Test Of Hypothesis On Proportions
It follows a similar method to the one for means except that the standard error utilized in this case:
Sp = √(pq/n)
Z score is computed as, Z = (P - Π)/Sp
Whereas P = Proportion found in the sample.
Π - The hypothetical proportion.
Illustration
A member of parliament as MP claims that in his constituency only 50 percent of the total youth population lacks university education. A local media company wanted to ascertain that claim hence they conducted a survey taking a sample of 400 youths, of these 54 percent lacked university education.
Required:
At 5 percent level of significance confirms if the Member of Parliament's claim is wrong.
Solution
Note: it is a two tailed tests because we wish to test the hypothesis that the hypothesis is different (≠) and not against a specific alternative hypothesis for illustration < less than or > more than.
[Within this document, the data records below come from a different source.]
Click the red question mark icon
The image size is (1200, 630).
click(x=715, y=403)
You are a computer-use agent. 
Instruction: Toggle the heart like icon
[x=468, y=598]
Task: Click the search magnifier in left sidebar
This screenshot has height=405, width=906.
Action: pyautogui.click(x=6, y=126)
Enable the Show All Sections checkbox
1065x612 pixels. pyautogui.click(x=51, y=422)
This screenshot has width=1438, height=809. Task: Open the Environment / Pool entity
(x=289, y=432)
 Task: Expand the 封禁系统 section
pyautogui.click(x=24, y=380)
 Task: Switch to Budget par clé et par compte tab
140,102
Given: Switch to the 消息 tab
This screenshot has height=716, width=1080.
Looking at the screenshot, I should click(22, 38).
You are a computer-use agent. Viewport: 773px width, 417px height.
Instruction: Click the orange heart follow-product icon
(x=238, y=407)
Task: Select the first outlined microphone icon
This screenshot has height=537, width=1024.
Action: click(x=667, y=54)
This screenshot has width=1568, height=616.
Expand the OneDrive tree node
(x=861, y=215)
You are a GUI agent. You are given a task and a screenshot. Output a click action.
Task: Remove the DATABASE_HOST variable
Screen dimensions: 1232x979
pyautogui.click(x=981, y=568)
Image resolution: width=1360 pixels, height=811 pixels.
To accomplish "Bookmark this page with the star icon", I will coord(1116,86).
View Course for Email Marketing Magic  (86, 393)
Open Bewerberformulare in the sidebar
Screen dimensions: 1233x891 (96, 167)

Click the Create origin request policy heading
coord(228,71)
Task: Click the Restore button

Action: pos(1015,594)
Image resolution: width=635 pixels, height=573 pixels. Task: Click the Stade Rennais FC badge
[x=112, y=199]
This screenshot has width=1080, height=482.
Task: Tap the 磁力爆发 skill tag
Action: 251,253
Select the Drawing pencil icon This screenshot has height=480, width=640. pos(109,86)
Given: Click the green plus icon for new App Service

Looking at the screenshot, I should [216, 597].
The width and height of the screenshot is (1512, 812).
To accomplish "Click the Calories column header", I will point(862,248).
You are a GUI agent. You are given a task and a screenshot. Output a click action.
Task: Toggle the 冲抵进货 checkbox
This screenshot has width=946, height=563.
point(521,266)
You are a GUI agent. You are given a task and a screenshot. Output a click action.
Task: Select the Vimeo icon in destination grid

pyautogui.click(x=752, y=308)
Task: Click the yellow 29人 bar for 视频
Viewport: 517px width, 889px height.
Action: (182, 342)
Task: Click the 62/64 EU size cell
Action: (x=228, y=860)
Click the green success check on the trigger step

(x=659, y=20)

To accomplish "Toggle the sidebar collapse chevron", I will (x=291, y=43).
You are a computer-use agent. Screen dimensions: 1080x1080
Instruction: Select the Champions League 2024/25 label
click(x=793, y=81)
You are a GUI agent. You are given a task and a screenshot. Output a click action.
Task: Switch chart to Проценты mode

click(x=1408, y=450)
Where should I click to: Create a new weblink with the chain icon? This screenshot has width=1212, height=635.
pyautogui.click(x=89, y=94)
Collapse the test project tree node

H_{0} : π = 50 percent of all youth in the constituency lack university education.
H_{1} : π ≠ 50 percent of all youth in the constituency lack university education.
Sp = √(pq/n) = √((0.5 * 0.5)/400) = 0.025
Z = ¦{(.54 - 0.50)/0.025}¦ = 1.6
At 5percent level of significance for a two-tailored test the critical value is 1.96 because calculated Z value < tabulated value (1.96).
That is 1.6 < 1.96 we accept the null hypothesis.
Hence the Member of Parliament's claim is accurate.